Americans who are struggling to get insurance reimbursement for at-home Covid-19 tests have now joined a much larger group of patients and physicians who come up against this frustrating bureaucracy every day and in nearly every area of medicine. Insurance companies are increasingly overruling doctors’ medical expertise by instituting policies that delay—and in some cases, deny—medically-necessary care. This rationing of care is happening alongside rising out-of-pocket costs for patients, including higher premiums and deductibles.

In short, patients are paying more and more to get less and less.

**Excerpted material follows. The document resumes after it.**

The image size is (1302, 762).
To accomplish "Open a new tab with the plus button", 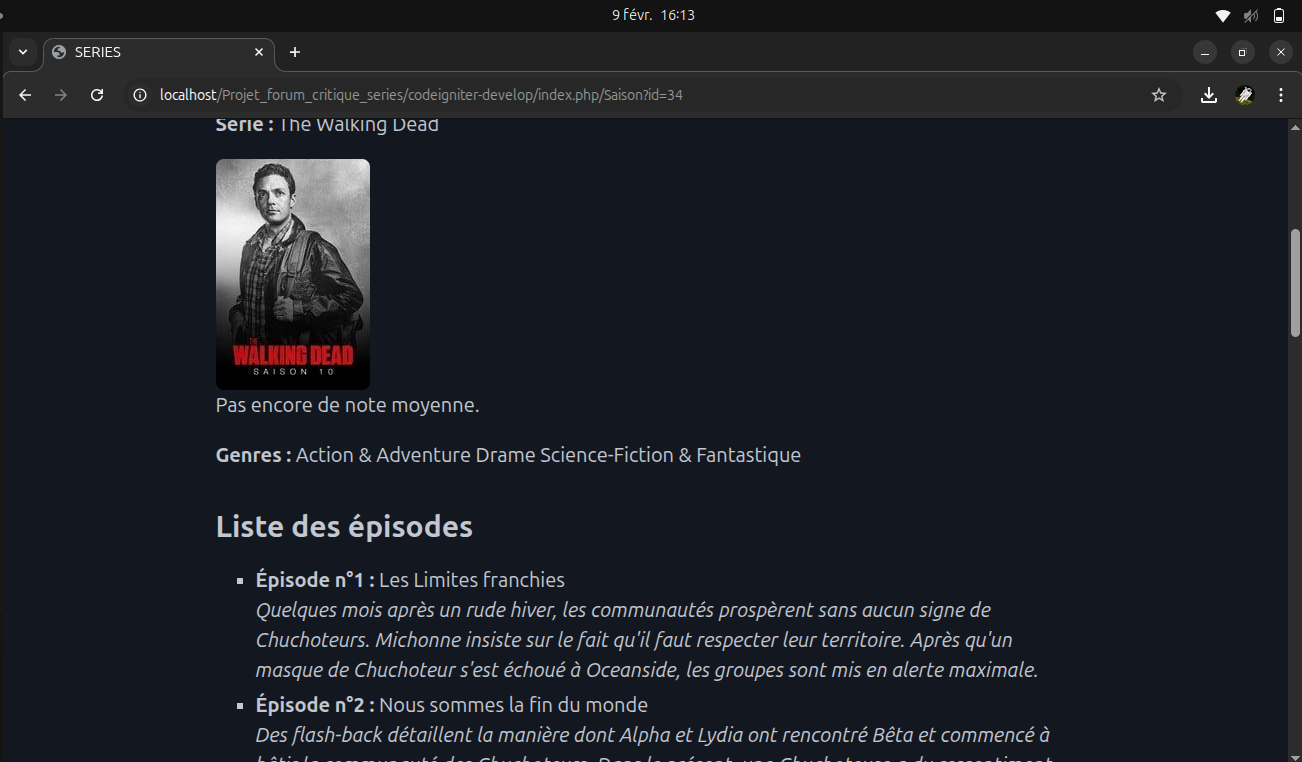I will pyautogui.click(x=294, y=52).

Even before the latest Covid-19 test debacle, insurance companies erected a series of aggravating obstacles designed to discourage patients and physicians from fighting the company for coverage. For example, prior authorization is a popular insurance practice that allows the insurer to delay or deny treatments and services prescribed by a patient’s doctor. By challenging the treatments doctors develop to meet their patients’ unique clinical needs, insurance companies hope to put off paying for necessary procedures. According to the American Medical Association, 94 percent of doctors report care delays due to prior authorization and 30 percent of physicians say that prior authorization has led to a serious adverse event for a patient in their care.

One need not search long to find plentiful examples of prior authorization abuse. In January, an experienced health care reporter chronicled his frustrating experience to secure the insulin he had been taking for over 10 years. Given only a 17-day supply of the lifesaving drug, Bram Sable-Smith was suddenly struck with prior authorization requirements that prevented his doctors and pharmacists from filing his next prescription. After making 20 harried phone calls himself—to say nothing of the efforts by his care team—he was finally able to get insurance company approval for insulin just hours before his supply was set to run out. For a seasoned journalist who intricately understands our hyper-complex health care system, this process was almost too much to handle. What is the average patient to do?

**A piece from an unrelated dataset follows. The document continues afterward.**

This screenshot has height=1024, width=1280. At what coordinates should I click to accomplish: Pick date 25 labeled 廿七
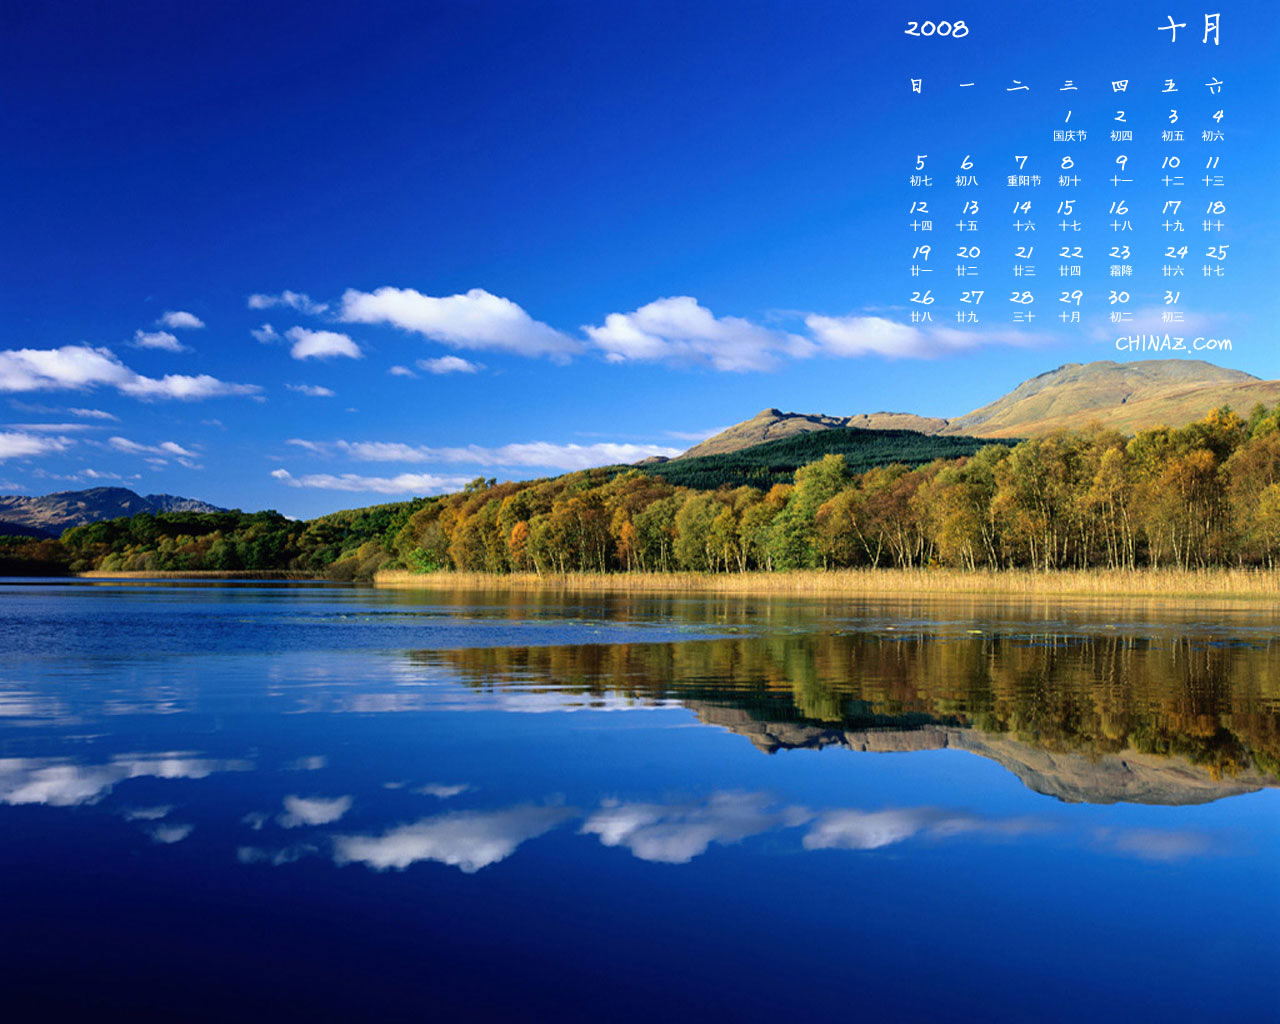[x=1215, y=260]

When prior authorization was conceived, it was intended to cut back on costly, experimental, and unnecessary treatments and procedures. But increasingly, the nation’s largest insurers are using prior authorization to delay or deny routine and medically necessary care. For example, Aetna began requiring prior authorization for all cataract surgeries—one of the most common and effective procedures in all of medicine—in July 2021. As a result, thousands of patients saw their surgeries canceled or put off, even though cataracts increase the risk of fallscar accidents, and, as a recently published study highlights, dementia. According to ophthalmologists, Aetna has refused to provide any data to justify this rationing of care.

Insurers’ abuse of prior authorization is creating health risks for patients and contributing to higher downstream costs for both beneficiaries and the larger health care system.

Fortunately, a bipartisan group of lawmakers in Congress share these concerns—and they are working to rein in the worst insurance abuses. The Improving Seniors’ Timely Access to Care Act (H.R.3173 / S.3018) is a popular bill gaining support in Washington. It would protect the nation’s seniors from having their care unnecessarily delayed or denied by streamlining the prior authorization process and holding insurance companies accountable for disruptions and delays. While the legislation would only apply to Medicare Advantage (MA) plans, it represents a major first step towards combatting insurer oversteps. With MA enrollment increasing, and Aetna’s parent company CVS Health promising to “prioritize our high-growth markets” like Medicare Advantage, it makes sense for Congress to draw a line in the sand here first.

What is the point of paying health insurance premiums every month to protect yourself when the company taking your money denies the critical procedures or treatments you need? For the sake of patients everywhere, I urge Congress to pass the Improving Seniors’ Timely Access to Care Act so that more Americans can be assured they will receive needed health care and their money is well spent.